● **Document segment**:
____________________

= Heritor =

Privileged person in a parish under Scots law

A heritor was a privileged person in a parish in Scots law. In its original acceptation, it signified the proprietor of a heritable subject, but, in the law relating to parish government, the term was confined to such proprietors of lands or houses as were liable, as written in their title deeds, for the payment of public burdens, such as the minister's stipend, manse and glebe assessments, schoolmaster's salary, poor rates, rogue-money (for preventing crime) as well as road and bridge assessments, and others like public and county burdens or, more generally, cess, a land tax. A liferenter might be liable to cess and so be entitled to vote as an heritor in the appointment of the minister, schoolmaster, etc. The occasional female landholder so liable was known as a heritrix.

In Scotland the term heritor was used to denote the feudal landholders of a parish until the early 20th century. For example, in the early 20th century the heritors of the Highland Parish of Crathie and Braemar were the estates of Mar Lodge, Invercauld, Balmoral, and Abergeldie.

____________________

● **Supplied information**:
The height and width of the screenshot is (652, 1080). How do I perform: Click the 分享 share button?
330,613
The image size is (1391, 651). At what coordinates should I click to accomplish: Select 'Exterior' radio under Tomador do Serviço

____________________

● **Required work**:
1. Answer these from the text on heritors:
(a) What was rogue-money meant for?
(b) What was a female landholder liable for these burdens called?
(c) Which estates were the heritors of the Parish of Crathie and Braemar in the early 20th century?
2. Rewrite the part of the text on heritors that begins with "In Scotland the" and ends with "Balmoral, and Abergeldie.", replacing "feudal landholders" with "landed proprietors".

● **Solutions to the exercise**:
1.
(a) Preventing crime.
(b) A heritrix.
(c) Mar Lodge, Invercauld, Balmoral, and Abergeldie.

2.
In Scotland the term heritor was used to denote the landed proprietors of a parish until the early 20th century. For example, in the early 20th century the heritors of the Highland Parish of Crathie and Braemar were the estates of Mar Lodge, Invercauld, Balmoral, and Abergeldie.